Dynamic Nucleosynthesis

Last updated: February 2026

Stars are not quiet nuclear furnaces. They are dynamic, turbulent systems in which nuclear reactions and fluid motion interact in subtle and sometimes dramatic ways. Most of the time, nuclear burning proceeds slowly compared to the movement of stellar material. Mixing smooths out composition differences, and the star evolves in a relatively orderly fashion. But in certain critical phases of stellar evolution, this separation breaks down.

Dynamic nucleosynthesis describes situations where nuclear reactions and fluid motion occur on comparable timescales. In these events, fresh fuel is transported into hot burning regions at just the right speed for reactions to ignite while mixing is still ongoing. The flow influences where and how nuclei are transformed — and the energy released by those reactions can, in turn, reshape the flow. Small changes in mixing efficiency can lead to large differences in the elements that are produced.


Hydrogen ingestion and the i process

One striking example is hydrogen ingestion in evolved stars. When hydrogen-rich material is mixed into a helium-burning convection zone, rapid nuclear reactions produce high neutron densities and trigger the so-called intermediate neutron-capture process (the i-process). Three-dimensional hydrodynamic simulations show that the flow becomes highly asymmetric and time-dependent, with large-scale oscillations driven by the energy release from burning. Advective two-stream post-processing methods applied to these simulations produce abundance patterns that match observations of metal-poor stars, providing evidence that this dynamic regime operates in nature (see also the Quanta Magazine feature).


O-C shell mergers in massive stars

Another example occurs in massive stars shortly before they explode as supernovae. When different nuclear burning shells interact — for instance, oxygen- and carbon-burning layers — turbulent entrainment can transport fresh material into hotter regions. The resulting nucleosynthesis can vary dramatically depending on the details of the mixing. Isotopes such as titanium-44, important for interpreting supernova remnants, are especially sensitive to these dynamic processes. This work also reveals that O-C shell mergers may be significant sources of p-nuclei and light odd-Z elements including potassium-40 — with implications for radiogenic heating in rocky exoplanets.

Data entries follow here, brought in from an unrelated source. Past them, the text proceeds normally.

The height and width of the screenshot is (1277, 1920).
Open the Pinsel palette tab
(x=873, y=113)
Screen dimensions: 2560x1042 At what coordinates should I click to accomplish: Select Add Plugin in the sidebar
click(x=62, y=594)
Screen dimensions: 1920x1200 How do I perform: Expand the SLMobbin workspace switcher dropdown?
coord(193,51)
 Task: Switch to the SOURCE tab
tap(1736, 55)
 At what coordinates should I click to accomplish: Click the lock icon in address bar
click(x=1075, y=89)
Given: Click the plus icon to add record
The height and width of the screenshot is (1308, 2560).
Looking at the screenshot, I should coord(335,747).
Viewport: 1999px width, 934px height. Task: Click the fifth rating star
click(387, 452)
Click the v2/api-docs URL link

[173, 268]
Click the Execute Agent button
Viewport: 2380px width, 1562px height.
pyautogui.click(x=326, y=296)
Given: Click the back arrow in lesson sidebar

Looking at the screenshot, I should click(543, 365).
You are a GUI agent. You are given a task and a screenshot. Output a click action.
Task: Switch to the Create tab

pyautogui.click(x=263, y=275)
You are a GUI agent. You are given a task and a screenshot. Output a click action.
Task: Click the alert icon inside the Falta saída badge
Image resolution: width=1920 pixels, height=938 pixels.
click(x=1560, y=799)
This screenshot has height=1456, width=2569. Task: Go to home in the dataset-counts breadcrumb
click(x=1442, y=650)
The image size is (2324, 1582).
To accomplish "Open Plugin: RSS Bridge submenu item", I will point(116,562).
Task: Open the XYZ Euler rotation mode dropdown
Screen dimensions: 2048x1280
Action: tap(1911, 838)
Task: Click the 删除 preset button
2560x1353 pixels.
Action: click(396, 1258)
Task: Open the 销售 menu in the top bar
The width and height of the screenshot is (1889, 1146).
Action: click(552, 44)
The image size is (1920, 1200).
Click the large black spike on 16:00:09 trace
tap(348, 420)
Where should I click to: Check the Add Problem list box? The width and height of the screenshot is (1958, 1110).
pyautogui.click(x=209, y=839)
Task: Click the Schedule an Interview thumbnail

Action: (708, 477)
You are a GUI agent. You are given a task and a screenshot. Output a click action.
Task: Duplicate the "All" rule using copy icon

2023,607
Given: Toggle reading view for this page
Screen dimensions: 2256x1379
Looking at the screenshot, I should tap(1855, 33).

Nuclear physics in astrophysics

Dynamic nucleosynthesis environments produce nuclear reaction pathways that pass through unstable, short-lived isotopes away from the valley of stability. The nuclear properties of these species — reaction rates, decay half-lives, neutron-capture cross sections — are often poorly known or entirely unmeasured. This makes close collaboration with experimental and theoretical nuclear physicists essential. A comprehensive review in Nature Reviews Physics (see news) describes how bridging stellar astrophysics and nuclear physics is key to unlocking i-process nucleosynthesis. Targeted measurements, such as the first 139Ba(n,γ)140Ba reaction rate directly constrain the astrophysical conditions under which the i-process operates. We help organize the interdisciplinary aspects of this nuclear astrophysics research through the Canadian Nuclear Physics or Astrophysics Network (canpan.ca).


Between the extremes

At the opposite extremes lie more familiar regimes: in main-sequence stars like the Sun, nuclear reactions are so slow that mixing dominates and composition remains nearly uniform. In explosive events such as supernovae or neutron star mergers, reactions proceed so rapidly that they outpace fluid motion. Dynamic nucleosynthesis occupies the fascinating middle ground, where mixing and burning compete and co-evolve.

Understanding this interplay requires going beyond traditional one-dimensional stellar models. It demands three-dimensional hydrodynamic simulations that capture turbulent flows and their feedback on nuclear burning. By studying dynamic nucleosynthesis, we connect fluid dynamics, nuclear physics, and astronomical observations — revealing how the restless interiors of stars shape the chemical history of the Universe.